━━━━━ Materials provided
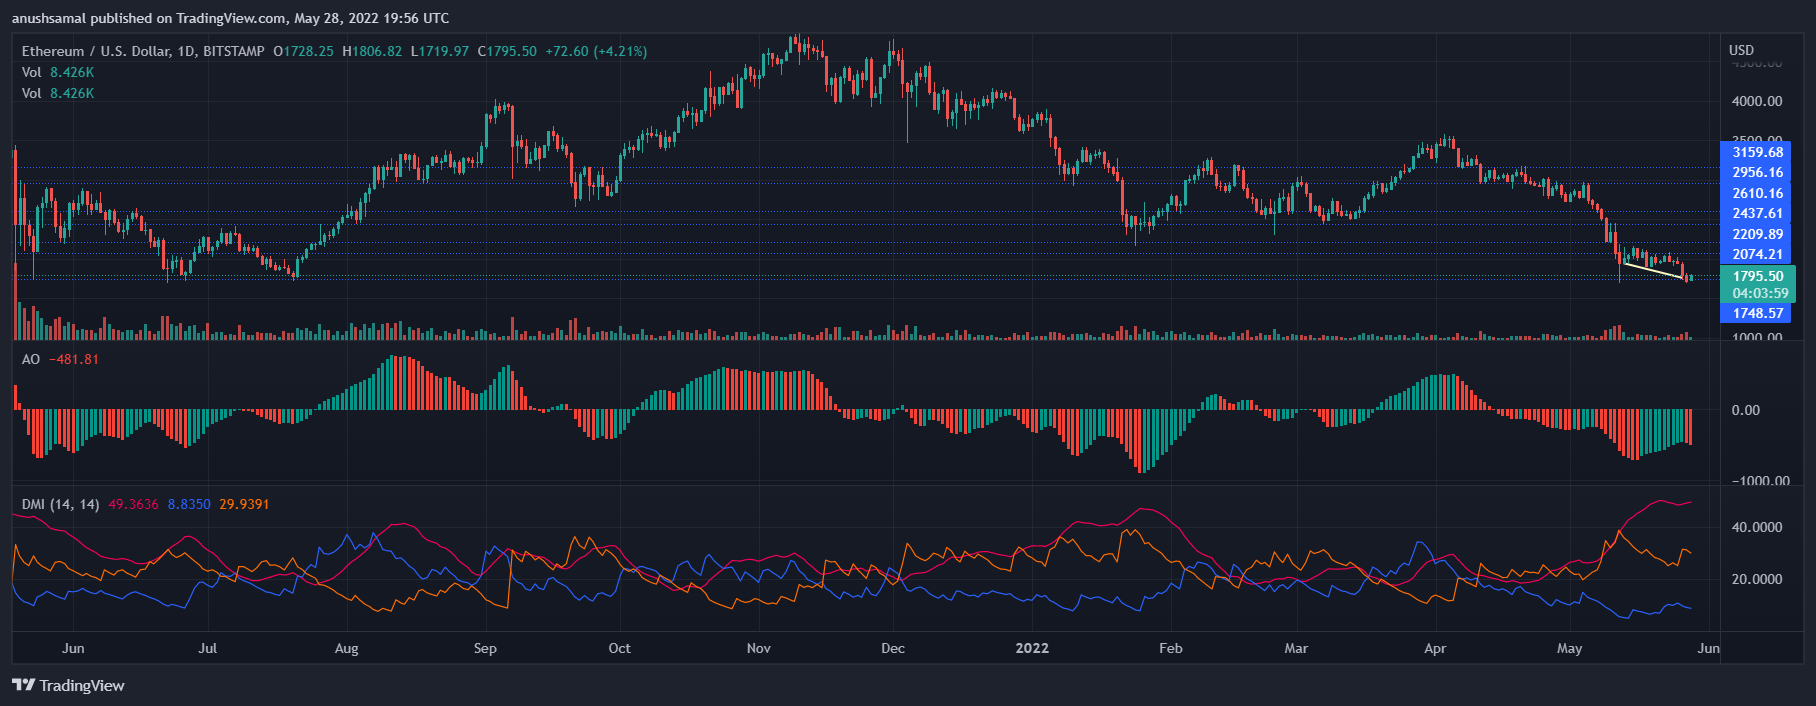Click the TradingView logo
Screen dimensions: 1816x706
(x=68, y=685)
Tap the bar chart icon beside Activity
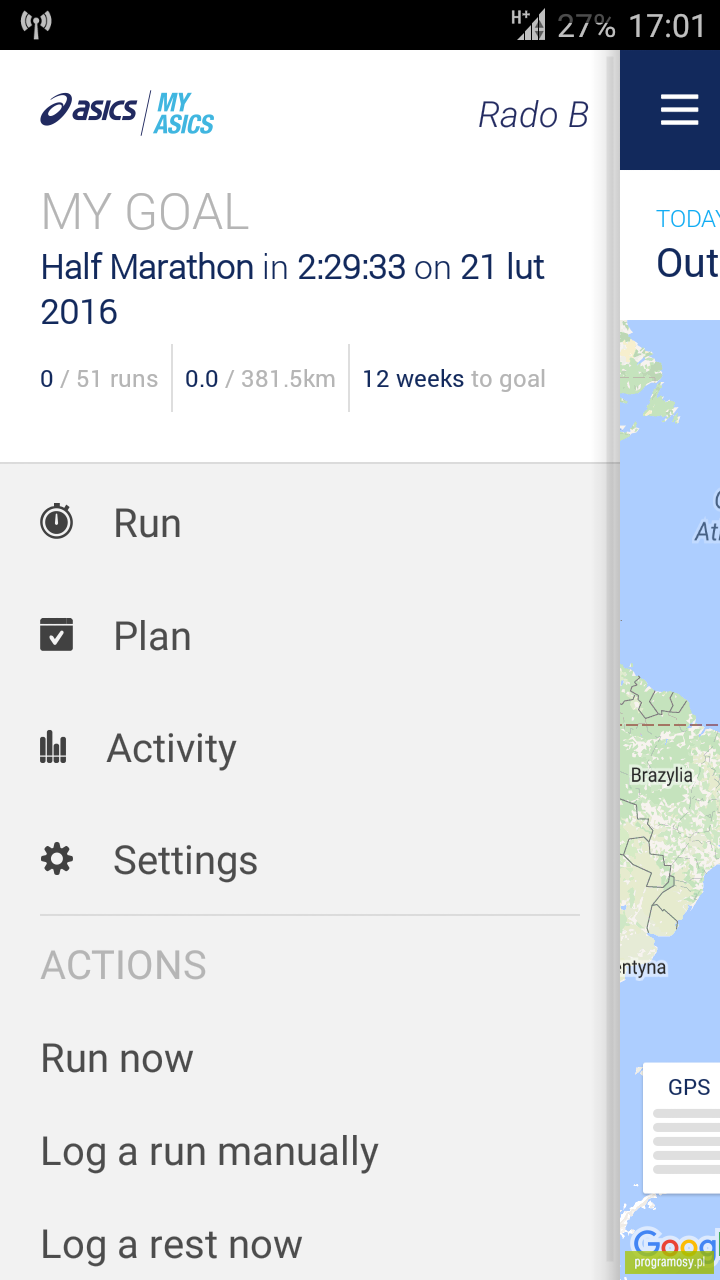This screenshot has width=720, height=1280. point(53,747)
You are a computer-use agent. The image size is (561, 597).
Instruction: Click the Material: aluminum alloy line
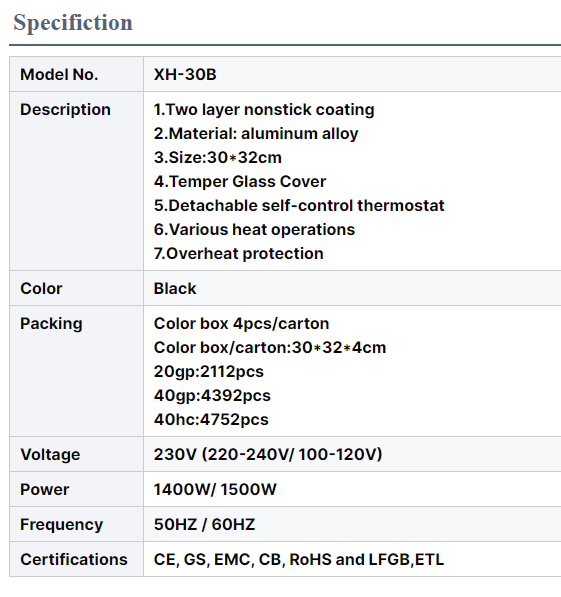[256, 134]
━━━━━━━━━━
* **Problem to solve**
Word for word, retype the lines from the one with "Tap the bar chart icon beside Activity" through the final line of the data, both included. No pictures belong in the copy.

* **Response for this exercise**
Tap the bar chart icon beside Activity
This screenshot has width=720, height=1280. point(53,747)
You are a computer-use agent. The image size is (561, 597).
Instruction: Click the Material: aluminum alloy line
[256, 134]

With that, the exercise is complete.